L’istituzione venne denominata “Accademia di Belle Arti a Roma”. Il primo Regolamento effettivo venne approvato il 7 ottobre del 1873, con José Casado del Alisal come direttore, eletto dopo la prematura morte del primo direttore Eduardo Rosales, che non arrivò ad assumere l’incarico. Dopo la lunga e dolorosa parentesi rappresentata dalle guerre mondiali, con l’arrivo della democrazia, le nuove idee e i venti di libertà, l’Accademia stipulò il nuovo Regolamento del 1984. Così facendo, la Scuola di Archeologia di Roma si incorporò all’Accademia, separandosi poi nuovamente con il regolamento del 1998. Venne poi eliminata la divisione tra pensioni e borse di studio, con una durata di tre, sei o nove mesi. Questo venne accompagnato da ambiziosi lavori di ristrutturazione dell’immobile, che comportarono una parentesi nelle borse di studio tra il 1984 e il 1987.
Seguendo questo filone, siamo stati alla presentazione stampa di “Processi 151”, la mostra finale dei borsisti dell’accademia spagnola. La mostra accoglie, appunto, una selezione dei lavori e dei progetti sviluppati dai borsisti residenti nell’anno accademico 2023-2024. Di oltre 950 totali, ne sono stati selezionati 23 da un team di 60 professionisti del settore culturale. Abbiamo avuto modo di parlare con Alejandro Andùjar, che ospita il progetto “Il Vuoto della Moretta”, una scultura esperienziale basata sul piano regolatore del Piacentini, Cecilia Barriga che, con “Ovunque il mio nome porti” tocca temi come la violenza di genere e l’accettazione della donna nella società a partire da un innovativo studio sulla canzone “La povera Cecilia”. C’è anche Pedro Luis Cembranos, originario di Madrid, che ha studiato “L’ordine della comunità” basandosi sui testi di Adriano Olivetti ricreando una produzione di film-saggi che spaziano tra le arti visive più variegate.
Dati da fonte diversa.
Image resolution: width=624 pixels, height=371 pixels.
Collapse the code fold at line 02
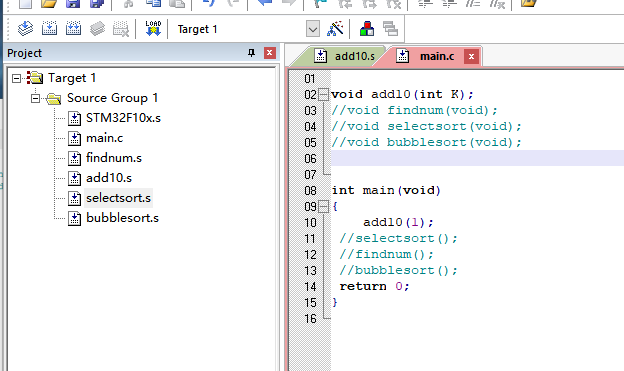pyautogui.click(x=324, y=95)
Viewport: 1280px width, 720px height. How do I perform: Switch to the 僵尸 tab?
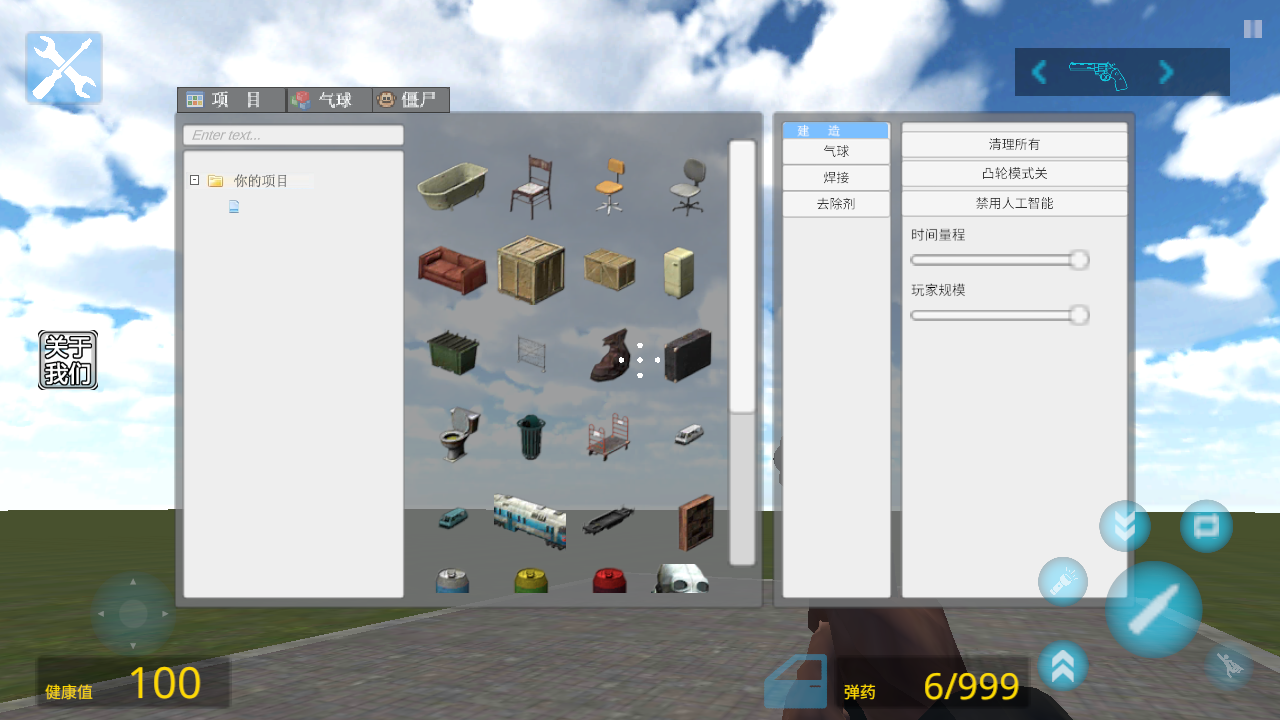(411, 100)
Discorso a parte per Belenish Moreno-Gil, di Jerez. Il ciclo distico “Il catalogo è questo” presenta una critica al mondo musicale circa la carenza di referenti femminili nella creazione musicale e TikTopera (I) è il risultato della sua creazione.
Come ultimi due espositori, abbiamo avuto modo di confrontarci con Alex Rodrìguez Suàrez che propone un progetto sul patrimonio artistico sconosciuto campanario e Carla Zollinger che si è concentrata sull’architetta Lina Bo Bardi, fautrice della massima “A Roma ci sono solo rovine”.
“Processi 151” sarà esposto alla Real Academia spagnola dal 20 giugno.